Top of EXTRACTED ENTRIES
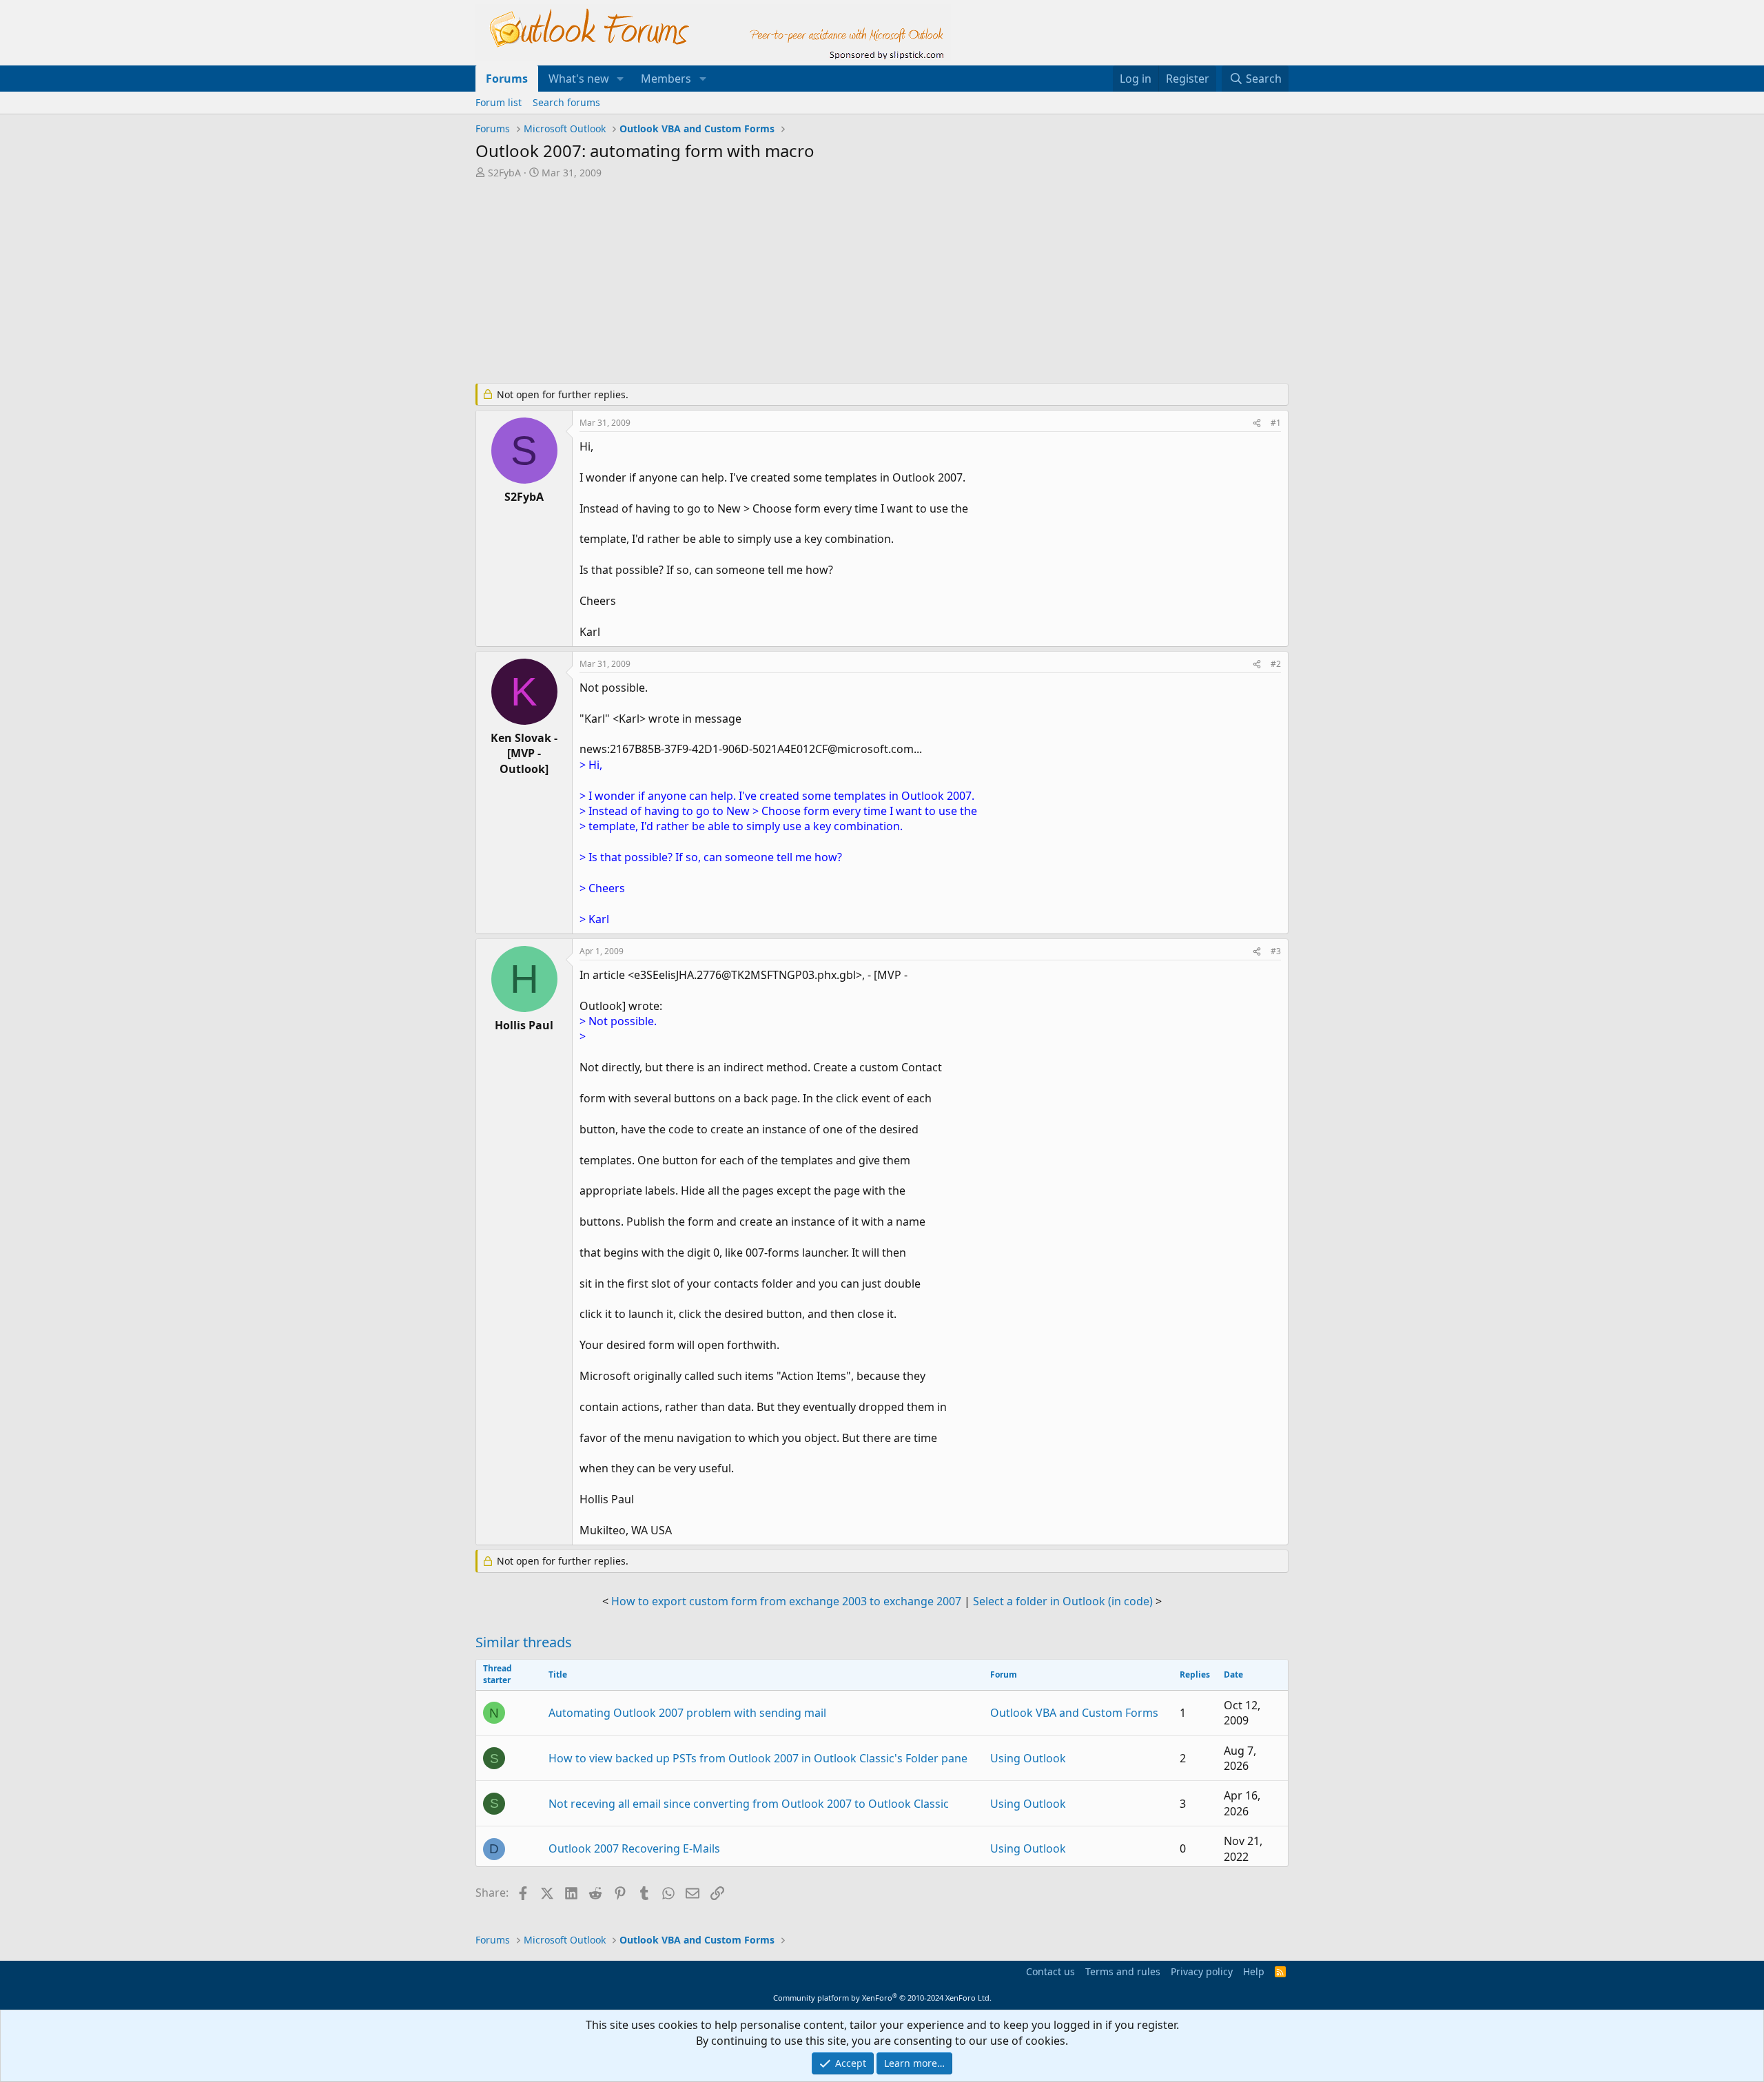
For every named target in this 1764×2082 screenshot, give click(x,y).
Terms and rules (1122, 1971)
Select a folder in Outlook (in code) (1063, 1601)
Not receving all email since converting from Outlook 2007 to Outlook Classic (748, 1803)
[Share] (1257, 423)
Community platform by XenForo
Bottom of EXTRACTED ENTRIES
Top of EXTRACTED ENTRIES
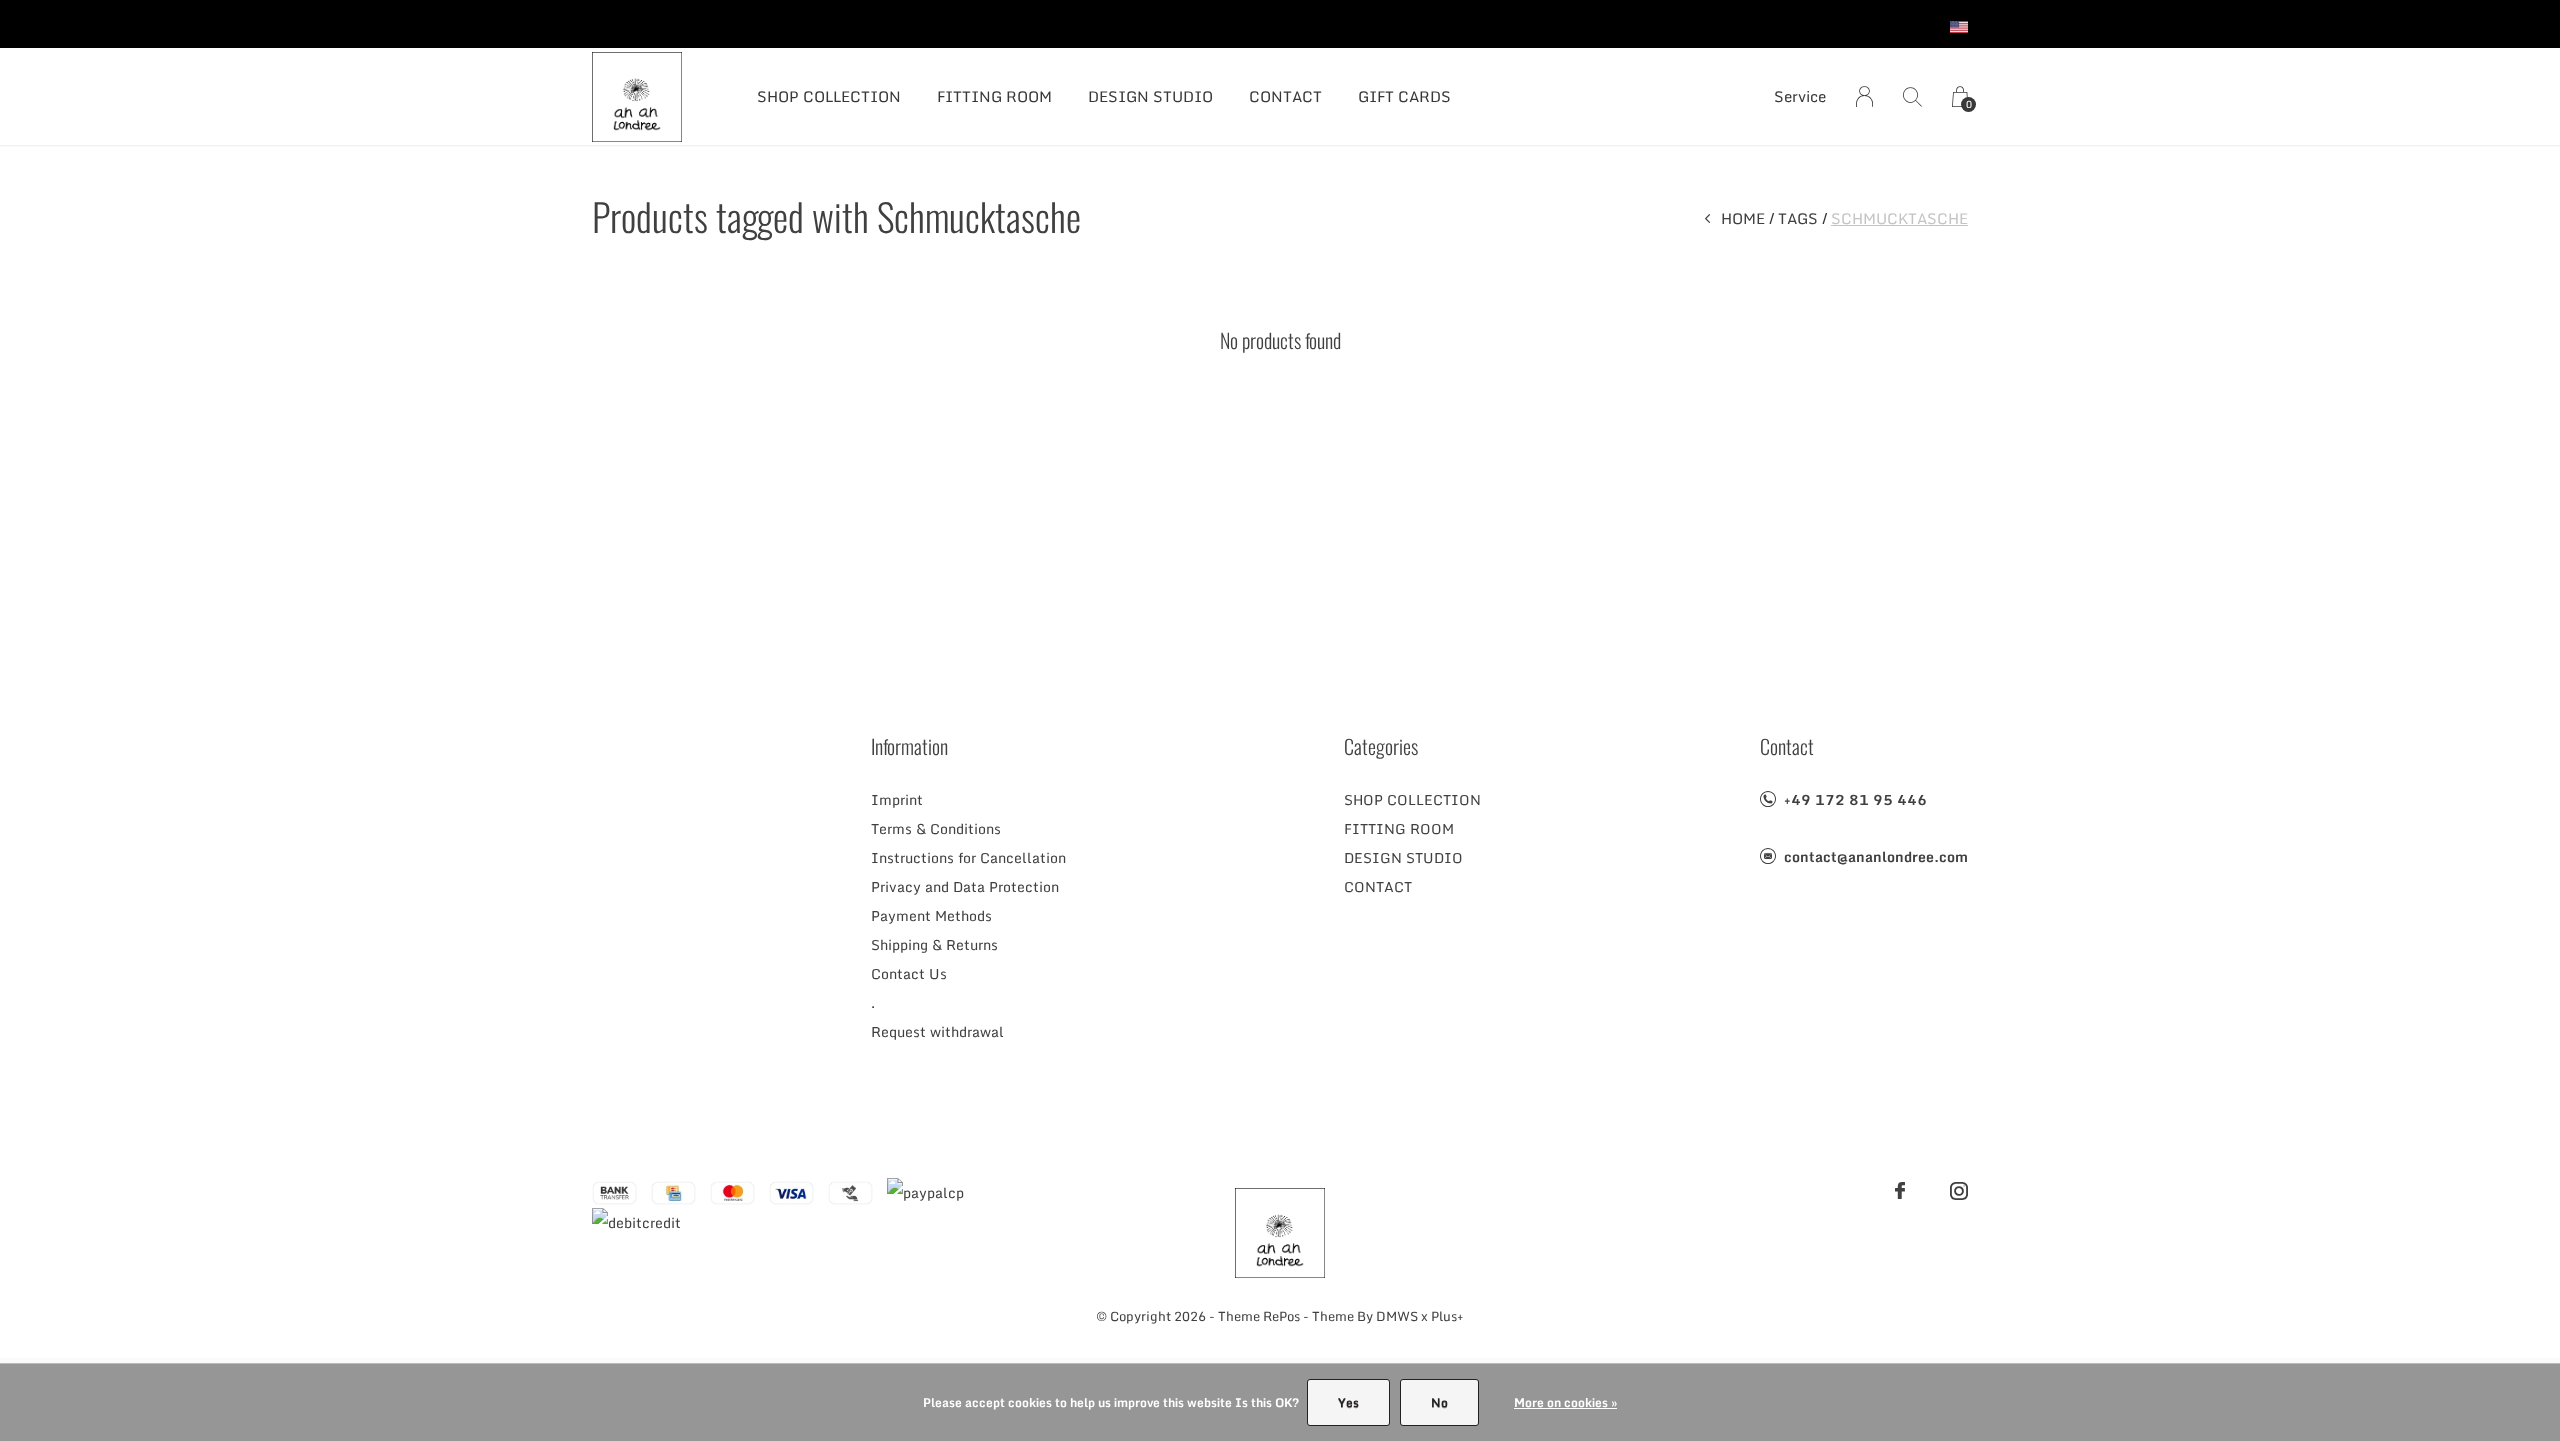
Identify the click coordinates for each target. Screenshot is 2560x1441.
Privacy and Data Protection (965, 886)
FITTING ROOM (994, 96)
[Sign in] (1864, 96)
Bottom of EXTRACTED ENTRIES
- TASK STATEMENT -
Copy the lines above exactly. Start with the line containing "Not receving all", end with the line containing "Community platform by XenForo", and include both.

- EXERCISE ANSWER -
Not receving all email since converting from Outlook 2007 to Outlook Classic (748, 1803)
[Share] (1257, 423)
Community platform by XenForo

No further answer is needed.